Aim of the task - Give the rows below as a numbered list, omitting blank lines. Begin at the line that contains "Task: Point to" and stop after the line that contains "Action: (x=43, y=205)".

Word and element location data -
::::
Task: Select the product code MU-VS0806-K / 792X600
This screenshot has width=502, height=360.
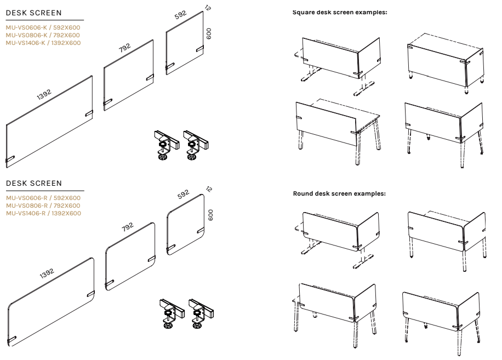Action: (x=43, y=35)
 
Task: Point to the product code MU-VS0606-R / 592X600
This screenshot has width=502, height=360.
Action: (x=43, y=198)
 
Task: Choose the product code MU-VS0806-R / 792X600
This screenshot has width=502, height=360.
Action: (x=43, y=205)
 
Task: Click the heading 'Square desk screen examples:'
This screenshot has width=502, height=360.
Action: (x=340, y=12)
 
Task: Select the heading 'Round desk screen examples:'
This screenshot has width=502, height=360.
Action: (x=340, y=193)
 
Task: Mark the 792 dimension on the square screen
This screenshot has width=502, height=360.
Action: (x=126, y=49)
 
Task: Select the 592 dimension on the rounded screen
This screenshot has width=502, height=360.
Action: (x=183, y=193)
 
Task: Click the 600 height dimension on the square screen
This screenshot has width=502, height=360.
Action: (x=209, y=33)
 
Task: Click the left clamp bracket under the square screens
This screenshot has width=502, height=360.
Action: (x=165, y=144)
::::
Expected output -
1. Task: Point to the product code MU-VS0606-R / 592X600
2. This screenshot has width=502, height=360.
3. Action: (x=43, y=198)
4. Task: Choose the product code MU-VS0806-R / 792X600
5. This screenshot has width=502, height=360.
6. Action: (x=43, y=205)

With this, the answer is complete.